Q: The update also addresses playability by adjusting the controls. What can you tell us about the new approach?
We wanted to allow people with varied skill sets and game experience to enjoy playing Dangerous Golf, so we’ve introduced the option to play with a more immediately accessible set of controls. We have really listened to players and one of the many other features we’ve improved on is providing complete freedom to select where they hit the ball to from the tee.
The original controls are still available in the game, but we now also allow the player to control elements of the game, such as the all important Smashbreaker, with one control stick rather than two. We have also added button prompts and audio cues to allow the player to drop into buckets more easily. The overall effect of our update is that the game is now much more accessible and easier to enjoy for players of every level.
Q: Causing more destruction and, perhaps more importantly, seeing that destruction unfold are two other aspects of the update. Please let our readers know more about the increased action and all-new follow cameras.
One of the major additions is the new Smashwave feature that gives plays one last blast of destruction before they attempt to putt the ball into the hole. As with everything we do there is an element of risk and reward to the Smashwave. The player can get a lot of extra points with Smashwave, but they still have got to putt the ball and run the risk of bringing a huge piece of furniture down into the playing field, making the putt more of a challenge. It is great, however, for clearing debris if the player doesn’t have a clear view of the flag during a putt.
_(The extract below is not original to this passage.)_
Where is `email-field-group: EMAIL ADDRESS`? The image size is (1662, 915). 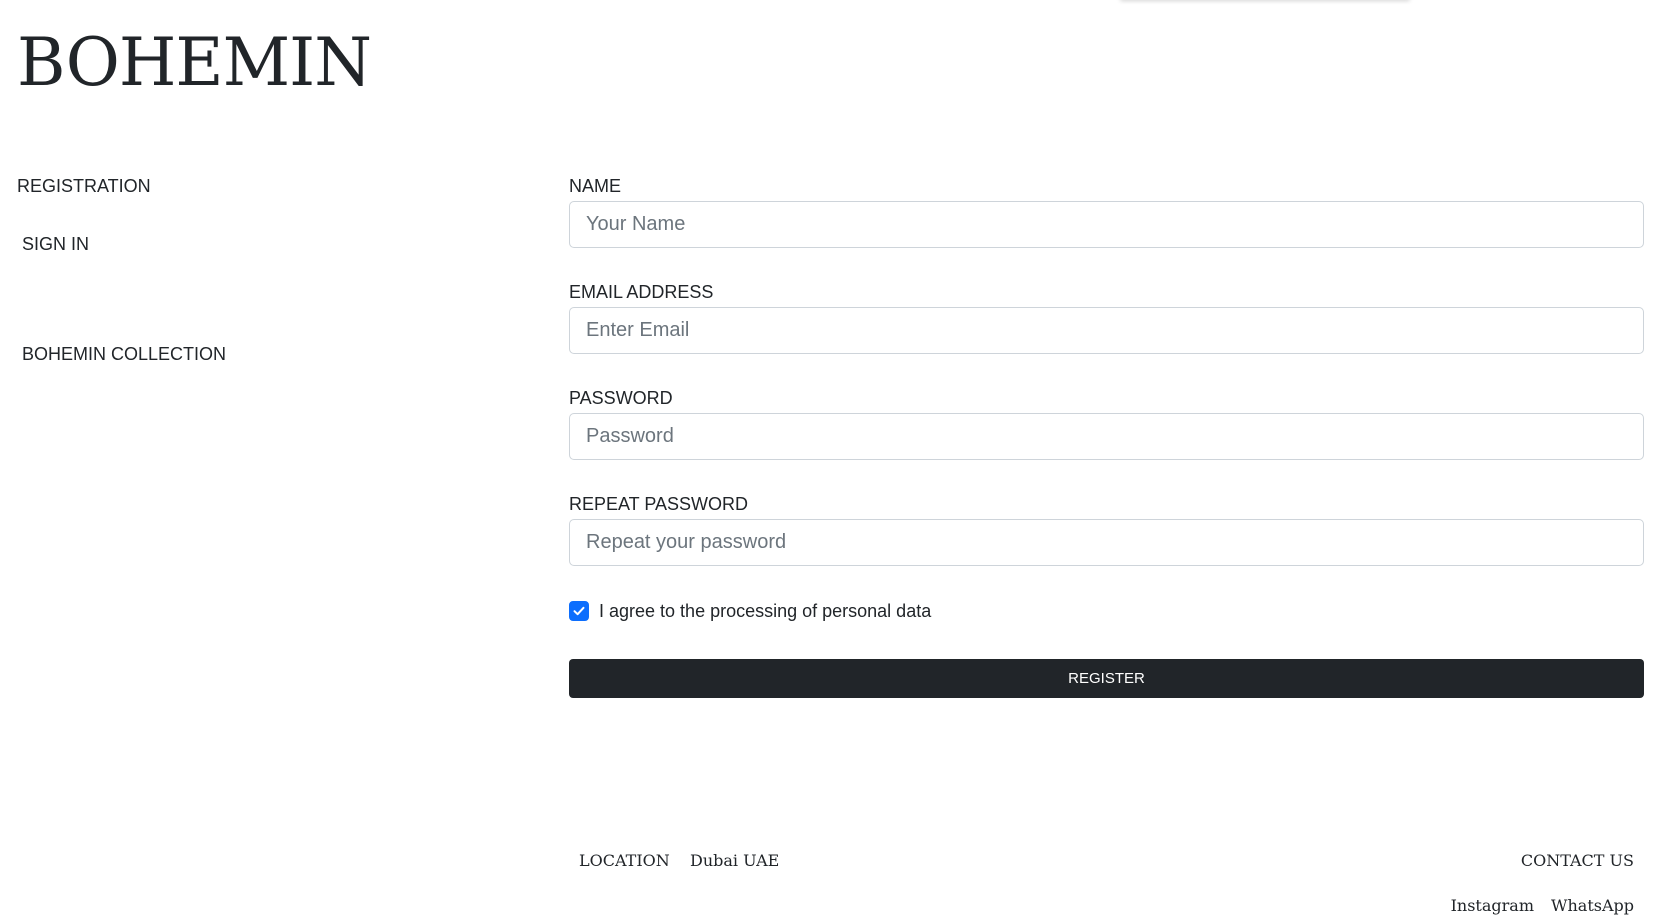 email-field-group: EMAIL ADDRESS is located at coordinates (1106, 318). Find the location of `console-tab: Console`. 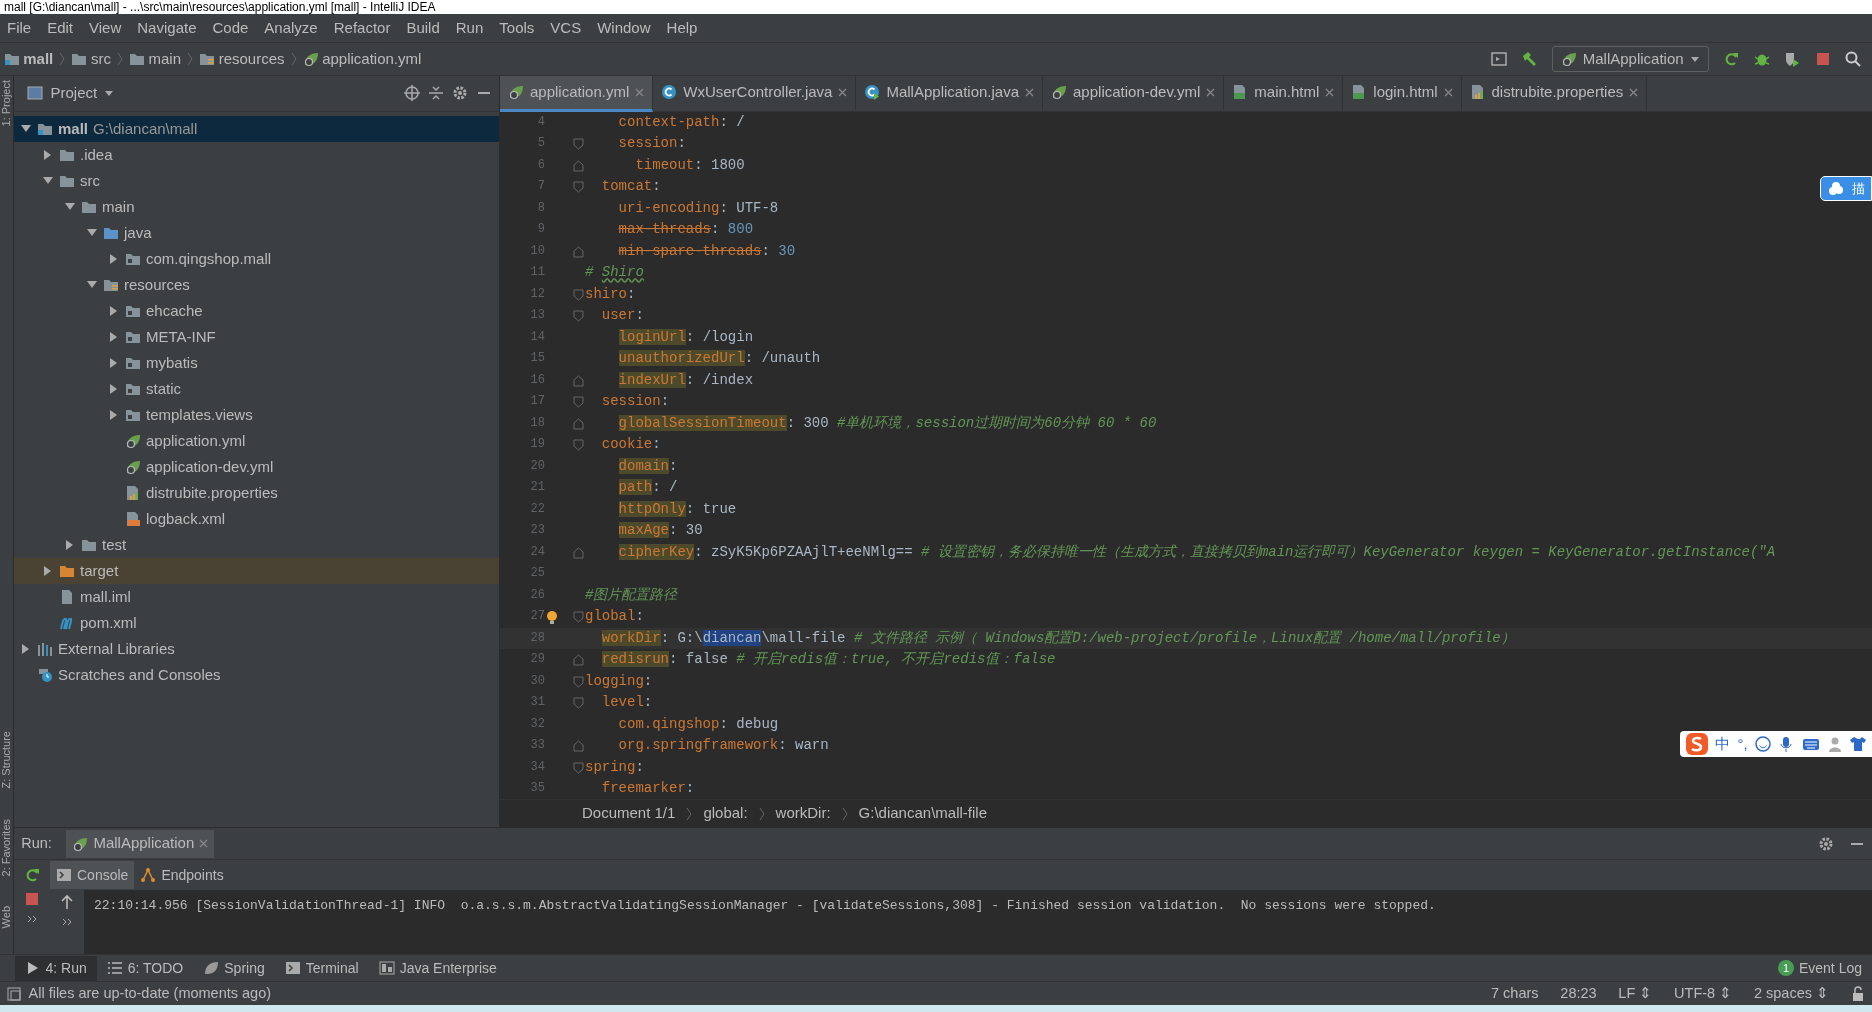

console-tab: Console is located at coordinates (92, 876).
We have also added two new follow cameras for teeing off and putting. The Tee Off follow camera allows you to more closely follow the ball into the action while the Danger Time feature allows the player to put the game into slow motion and admire the destruction. More advanced players can plan ahead for where they want to fire their Smashbreaker. The Tee Off follow camera chases your putt and shows off your amazing trickshot attempts at close range. Both of these cameras are optional and can be turned on and off in the settings screen.
Q: Obviously, Burnout fans will be particularly fond of the update’s inclusion of Ted Stryker to narrate the new tutorial video. How did that come about?
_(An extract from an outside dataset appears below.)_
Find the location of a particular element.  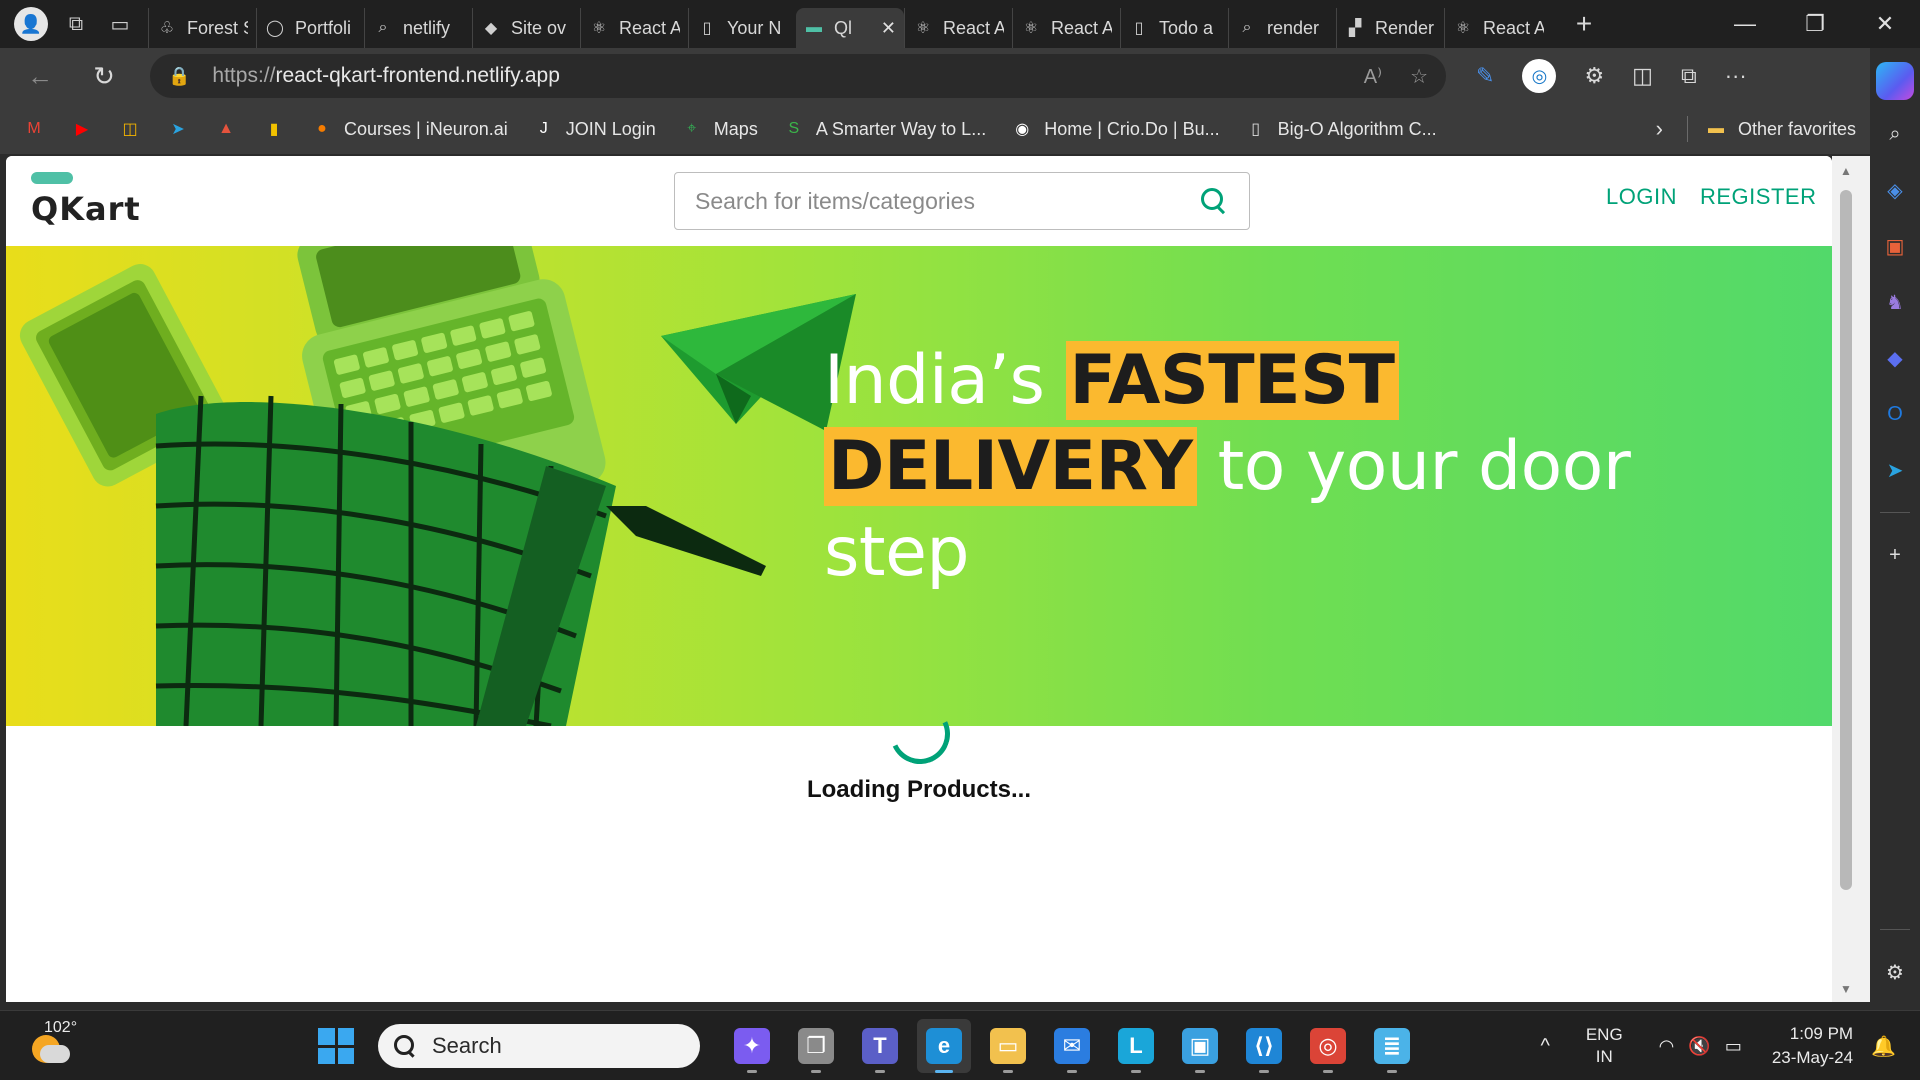

teams-app: T is located at coordinates (880, 1046).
We are a tiny team of 11 people and completely self-funded so we just asked Stryker, who was our in-game DJ for Burnout 3, if he could spare some time. To our shock he kindly agreed and did an amazing job that really elevates our tutorial video. The video itself provides a great introduction to playing Dangerous Golf and is worth a watch even for experienced players.
Q: How has Unreal Engine 4 allowed your team to bring its vision for Dangerous Golf into reality?
Using Unreal Engine 4 is a huge boost for us as a small developer of just 11 people. We get access to world class rendering and physics which means we can spend all our engineering effort on making a great game. The Unreal editor is an incredibly powerful tool that allows everyone on the team to try out ideas quickly. It allowed us to build thousands of versions of Dangerous Golf over the course of development, each one an improvement on the last, until we had delivered on our vision.